## The problem:
Beginning with the line that holds "1200x627 pixels. Task: Open" and ending with the last line, please repeat the entries exactly and omit the pictures.

Stored items from a collection:
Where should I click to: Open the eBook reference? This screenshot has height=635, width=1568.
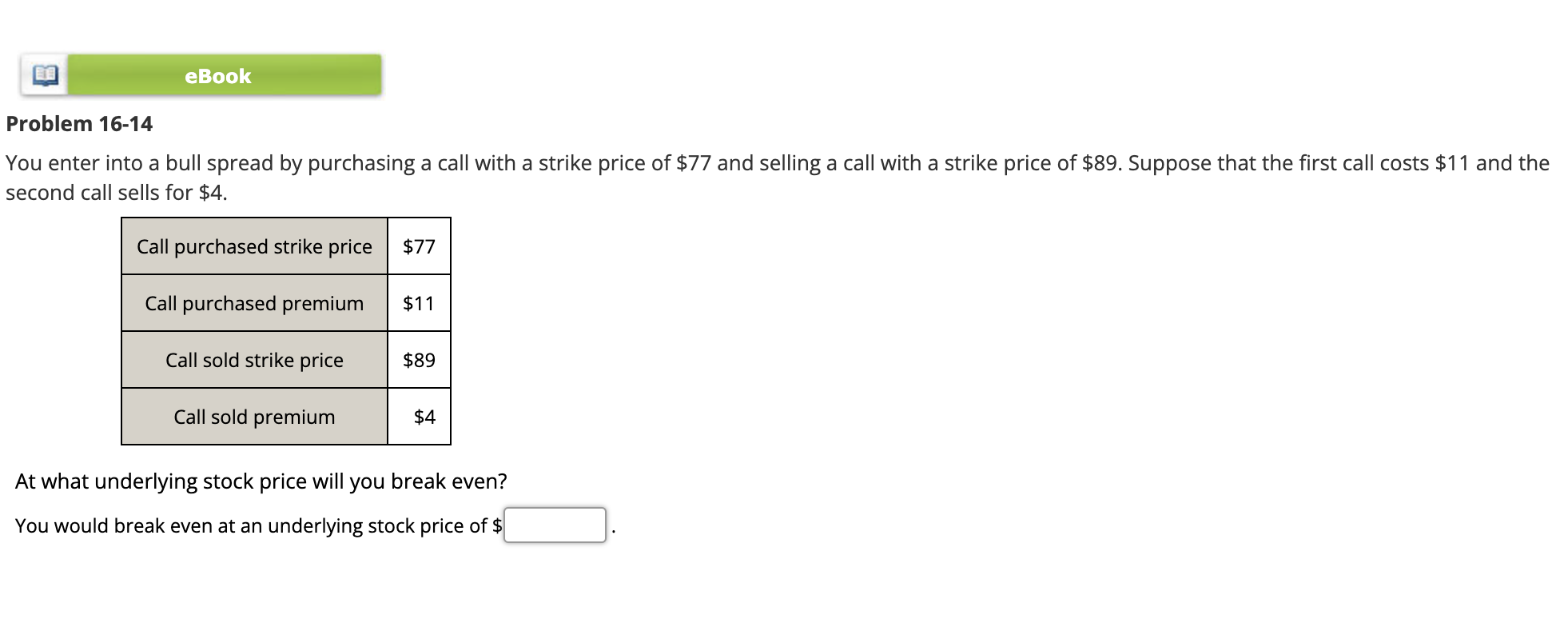224,76
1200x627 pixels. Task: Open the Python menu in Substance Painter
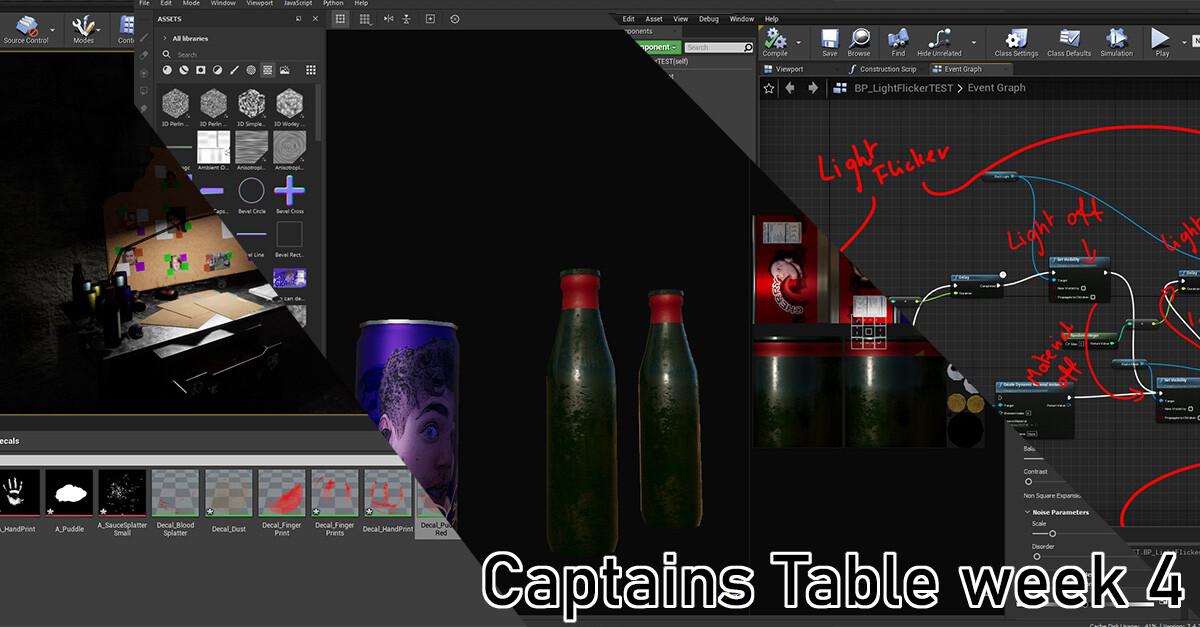tap(333, 3)
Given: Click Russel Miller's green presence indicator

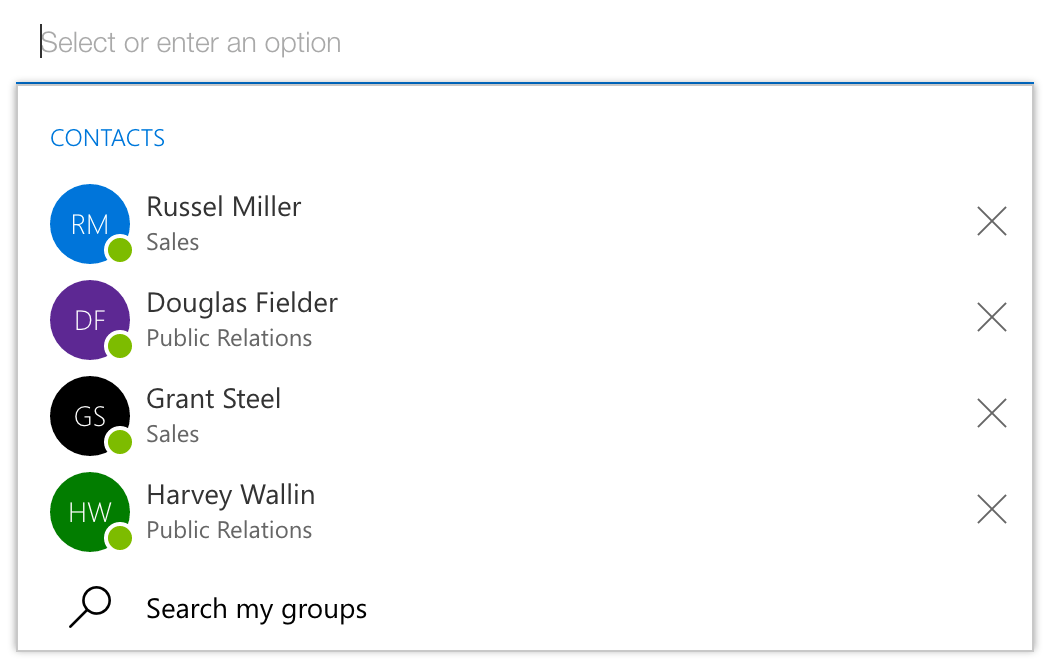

## Task response:
1200x627 pixels. Task: Open the Python menu in Substance Painter
tap(333, 3)
Given: Click Russel Miller's green presence indicator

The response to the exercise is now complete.